Anche l’ambasciatore dell’Iran in Venezuela, Hojjatollah Soltani, in un seminario web tenuto all’Università internazionale delle Comunicazioni, dal titolo “Iran, Meccanismi giuridici e resistenza di fronte al bloqueo”, ha ribadito la disponibilità del suo paese ad aiutare la resistenza del Venezuela.

Dopo aver spiegato come l’Iran è riuscito a far fronte alle sanzioni imposte dagli Stati Uniti costruendo una propria indipendenza economica, l’ambasciatore ha detto: “Con l’imperialismo non bisogna mostrarsi deboli, ma combatterlo con dignità”. Una dignità che il popolo venezuelano mostra da vent’anni nella sua quotidiana resistenza ai molteplici attacchi contro la propria sovranità e il suo diritto di vivere in pace scegliendo il proprio destino.

Nonostante i danni a uno degli impianti principali della raffineria di Amuay, grazie al pronto intervento e alla tenacia dei lavoratori, il complesso petrolifero non ha fermato la produzione, e anzi – ha spiegato Tareck El Aissami – il paese sta ricostruendo le sue. Nessun allarme, quindi, per il rifornimento di benzina, ma massima vigilanza.

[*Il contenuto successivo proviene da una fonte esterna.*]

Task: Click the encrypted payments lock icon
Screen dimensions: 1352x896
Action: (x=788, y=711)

In vista del 6D, l’estrema destra vuole giocarsi il tutto per tutto, nonostante l’evidente fallimento della farsa delle “consultazioni” che, come accadde prima del voto per l’ANC nel 2017, approvata da oltre 8 milioni di persone, è apparsa per quello che era: un’altra occasione per sprecare il denaro sottratto al popolo venezuelano.

Mentre, con la complicità dell’ambasciata di Spagna a Caracas dove aveva trovato riparo dopo il tentato golpe del 30 aprile 2019, il leader di Voluntad Popular Leopoldo Lopez, è riuscito a fuggire in a Madrid, un altro dirigente del suo partito, Roland Carreño è stato arrestato per traffico d’armi da guerra e finanziamento al terrorismo.

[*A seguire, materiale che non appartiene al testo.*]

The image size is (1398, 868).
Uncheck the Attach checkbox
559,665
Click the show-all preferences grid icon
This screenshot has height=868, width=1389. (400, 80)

Lo ha comunicato in una conferenza stampa il Procuratore Generale della Repubblica, Tarek William Saab possesso di armi, precisando che Carreño, preso con le mani nel sacco il 26 di ottobre en Valle Abajo, aveva con sé anche 12.000 dollari in contanti e si ritiene sia il principale operatore finanziario di VP nel paese.

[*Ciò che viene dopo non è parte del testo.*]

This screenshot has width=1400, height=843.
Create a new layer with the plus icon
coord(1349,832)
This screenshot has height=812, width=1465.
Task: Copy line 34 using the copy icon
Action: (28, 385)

Carreño – ha detto il Procuratore generale – era incaricato di “distribuire il denaro rubato alla Repubblica tra gli operatori nazionali e internazionali non solo del suo partito, ma anche di altri gruppi di opposizione che sono parte della cospirazione contro il paese”. Lo ha confessato lo stesso arrestato alle autorità venezuelane, spiegando che il denaro rubato al popolo venezuelano viene utilizzato per destabilizzare il paese, sia all’interno che all’esterno. Parte del bottino viene utilizzata per pagare giornalisti e politici affinché influenzino l’opinione pubblica contro Nicolas Maduro e il governo bolivariano. Durante l’edizione 317 del suo programma Con El Mazo Dando, il presidente dell’ANC, Diosdado Cabello, ha di nuovo tirato fuori i panni sporchi dell’estrema destra venezuelana, che tanto piace all’Unione Europea. Leopoldo Lopez, ha detto, insieme a suo padre Leopoldo Lopez Gil (il primo deputato venezuelano-spagnolo, eletto al Parlamento Europeo) guidavano “una mafia dedita all’estorsione di chiunque volesse costruire nel municipio di Chacao” durante il suo mandato come sindaco di quel municipio di Caracas, situato nelle zone più agiate della capitale. “Quando il figlio era sindaco di Chacao – ha affermato Cabello – aveva un ristorante nel Centro Commerciale Tamanaco nel quale chiunque volesse muovere una pietra in questa giurisdizione doveva passare da lì e pagare la tangente. Lo chiamavano ‘la miniera d’oro di Chacao’. Un truffatore della vecchia scuola della IV Repubblica, che fu presidente della Fondazione Ayacucho e che finì per essere inabilitato in quanto ladrone”. La mafia di Chacao, ha aggiunto Diosdado, sfrattava le famiglie e le lasciava per strada per demolire gli edifici e costruire centri commerciali comprandosi i permessi.

Secondo le ultime statistiche immobiliari, i venezuelani in Spagna risultano essere i primi acquirenti di case. Case di lusso, come quella in cui è andato a vivere Leopoldo Lopez. Ma i giochi sporchi dell’estrema destra venezuelana non interessano i media internazionali.